Output the lines of the records below from the line with "How do I perform: Go" to the line with "Action: tap(1225, 135)", inclusive, as a Markdown table with the columns No. and Line. Put the row number under No. and the line under Line, and leave out blank lines.

• **Record list**:
━━━━━━━━━━━━━━━━
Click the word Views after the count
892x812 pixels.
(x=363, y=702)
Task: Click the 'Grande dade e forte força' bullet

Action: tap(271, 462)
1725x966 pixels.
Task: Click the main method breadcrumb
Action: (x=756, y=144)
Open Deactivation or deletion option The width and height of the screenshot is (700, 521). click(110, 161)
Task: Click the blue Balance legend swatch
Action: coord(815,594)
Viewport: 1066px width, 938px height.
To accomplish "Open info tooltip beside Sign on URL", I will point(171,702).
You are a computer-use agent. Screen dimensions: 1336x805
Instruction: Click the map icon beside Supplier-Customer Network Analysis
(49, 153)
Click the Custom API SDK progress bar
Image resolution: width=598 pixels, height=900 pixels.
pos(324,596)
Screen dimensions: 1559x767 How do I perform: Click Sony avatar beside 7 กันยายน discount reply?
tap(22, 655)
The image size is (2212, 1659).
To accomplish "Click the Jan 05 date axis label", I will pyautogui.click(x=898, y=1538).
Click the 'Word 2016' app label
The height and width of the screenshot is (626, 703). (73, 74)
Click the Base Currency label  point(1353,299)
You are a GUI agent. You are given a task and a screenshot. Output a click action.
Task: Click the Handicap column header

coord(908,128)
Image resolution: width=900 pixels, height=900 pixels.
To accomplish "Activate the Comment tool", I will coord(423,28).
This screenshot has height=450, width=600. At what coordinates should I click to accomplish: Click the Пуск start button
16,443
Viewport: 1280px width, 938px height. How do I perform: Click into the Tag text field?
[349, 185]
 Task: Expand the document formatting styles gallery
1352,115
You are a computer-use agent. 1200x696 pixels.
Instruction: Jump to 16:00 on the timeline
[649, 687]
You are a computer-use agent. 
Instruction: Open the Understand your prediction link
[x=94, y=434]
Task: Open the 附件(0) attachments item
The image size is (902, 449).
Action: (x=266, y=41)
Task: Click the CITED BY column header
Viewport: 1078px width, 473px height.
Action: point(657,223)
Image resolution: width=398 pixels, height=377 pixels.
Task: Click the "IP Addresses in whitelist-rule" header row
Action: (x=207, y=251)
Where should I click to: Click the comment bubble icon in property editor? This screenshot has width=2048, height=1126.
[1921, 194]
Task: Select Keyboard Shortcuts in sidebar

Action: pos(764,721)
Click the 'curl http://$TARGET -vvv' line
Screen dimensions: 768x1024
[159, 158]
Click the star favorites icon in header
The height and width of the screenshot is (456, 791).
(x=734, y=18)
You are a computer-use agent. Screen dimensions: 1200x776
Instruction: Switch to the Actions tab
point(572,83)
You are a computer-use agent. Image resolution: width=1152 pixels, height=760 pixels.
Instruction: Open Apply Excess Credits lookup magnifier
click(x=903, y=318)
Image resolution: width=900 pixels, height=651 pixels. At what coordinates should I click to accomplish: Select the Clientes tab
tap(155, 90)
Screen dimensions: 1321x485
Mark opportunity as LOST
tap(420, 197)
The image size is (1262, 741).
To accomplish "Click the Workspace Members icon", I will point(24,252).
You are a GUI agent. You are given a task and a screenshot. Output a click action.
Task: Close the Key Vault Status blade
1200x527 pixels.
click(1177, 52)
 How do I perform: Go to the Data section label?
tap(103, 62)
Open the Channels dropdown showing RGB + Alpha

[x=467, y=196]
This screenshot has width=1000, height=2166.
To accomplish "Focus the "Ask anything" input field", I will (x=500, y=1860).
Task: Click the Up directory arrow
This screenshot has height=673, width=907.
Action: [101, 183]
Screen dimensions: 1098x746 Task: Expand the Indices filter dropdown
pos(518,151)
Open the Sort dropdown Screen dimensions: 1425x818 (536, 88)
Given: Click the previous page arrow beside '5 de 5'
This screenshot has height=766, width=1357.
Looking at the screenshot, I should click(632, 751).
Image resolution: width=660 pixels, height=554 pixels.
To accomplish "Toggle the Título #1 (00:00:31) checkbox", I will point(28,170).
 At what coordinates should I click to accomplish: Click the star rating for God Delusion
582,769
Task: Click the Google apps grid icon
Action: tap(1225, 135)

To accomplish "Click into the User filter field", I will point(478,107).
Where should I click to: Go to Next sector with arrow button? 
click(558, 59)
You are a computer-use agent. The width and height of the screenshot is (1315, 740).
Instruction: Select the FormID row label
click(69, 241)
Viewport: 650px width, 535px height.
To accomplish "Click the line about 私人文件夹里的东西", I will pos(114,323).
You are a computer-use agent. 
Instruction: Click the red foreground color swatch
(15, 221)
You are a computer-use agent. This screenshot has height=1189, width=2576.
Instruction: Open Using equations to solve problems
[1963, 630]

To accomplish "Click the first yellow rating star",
━━━━━━━━━━━━━━━━
• **Output for this exercise**:
| No. | Line |
|---|---|
| 1 |  How do I perform: Go to the Data section label? |
| 2 | tap(103, 62) |
| 3 | Open the Channels dropdown showing RGB + Alpha |
| 4 | [x=467, y=196] |
| 5 | This screenshot has width=1000, height=2166. |
| 6 | To accomplish "Focus the "Ask anything" input field", I will (x=500, y=1860). |
| 7 | Task: Click the Up directory arrow |
| 8 | This screenshot has height=673, width=907. |
| 9 | Action: [101, 183] |
| 10 | Screen dimensions: 1098x746 Task: Expand the Indices filter dropdown |
| 11 | pos(518,151) |
| 12 | Open the Sort dropdown Screen dimensions: 1425x818 (536, 88) |
| 13 | Given: Click the previous page arrow beside '5 de 5' |
| 14 | This screenshot has height=766, width=1357. |
| 15 | Looking at the screenshot, I should click(632, 751). |
| 16 | Image resolution: width=660 pixels, height=554 pixels. |
| 17 | To accomplish "Toggle the Título #1 (00:00:31) checkbox", I will point(28,170). |
| 18 |  At what coordinates should I click to accomplish: Click the star rating for God Delusion |
| 19 | 582,769 |
| 20 | Task: Click the Google apps grid icon |
| 21 | Action: tap(1225, 135) |